Sabato prossimo inizia la sessione primaverile di Prima i Lettori. Nell’attesa rileggevo un Maigret d’annata.

Da anni mi chiedo cosa ci faccia amare così tanto Maigret. Le atmosfere certo, la pazienza, la psicologia, i protagonisti sempre solidi e perfettamente ritratti, ma anche, alle volte certe pagine di osservazioni, ricordi e quella intimità dolorosamemente amorosa tra lui, Maigret e sua moglie.

Qui di seguito due esempi.

Maigret è lontano da giorni da casa. E’ una domenica mattina di marzo. Maigret è ancora a letto. Poltrisce. Dopo tanta pioggia c’è finalmente il sole che filtra dalle persiane.

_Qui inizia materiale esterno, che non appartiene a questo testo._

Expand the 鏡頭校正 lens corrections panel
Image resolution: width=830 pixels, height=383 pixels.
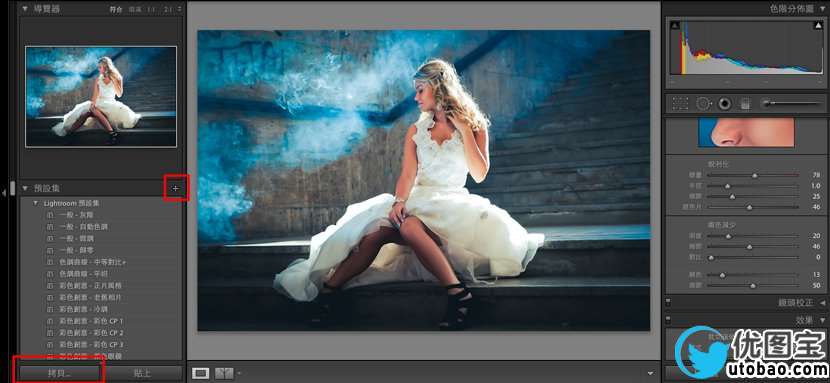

“Esitò a lungo prima di allungare il braccio per prendere l’orologio sul tavolino da notte. Erano le nove e mezzo. A Parigi, sul boulevard Richard-Lenoir, se anche lì era finalmente primavera, la signora Maigret aveva certamente aperto le finestre e faceva le pulizie in camera da letto, in vestaglia e pantofole, mentre un intingolo cuoceva lentamente sul fuoco.”

E ancora:

“Disse il suo numero, e andò a mettersi sulla soglia dell’albergo. Non c’era nessuno, oggi, che lo guardasse. Un gallo cantava, non lontano, e si udiva scorrere l’acqua della Vendée. Quando una vecchia in capello viola gli passò accanto, avrebbe giurato che i suoi vestiti sprigionavano in odore d’incenso. Era proprio domenica.
<<Pronto? Sei tu?>>
<<Sei ancora a Fontenay? Mi chiami da Chabot? Come sta sua madre?>>
Invece di rispondere fece a sua volta una domanda:
<<Che tempo fa a Parigi?>>
<<E’ primavera, da ieri.>>
<<Dal pomeriggio di ieri?>>
<<Sì. Ha cominciato subito dopo pranzo.>>
Maigret aveva perso mezza giornata di sole.”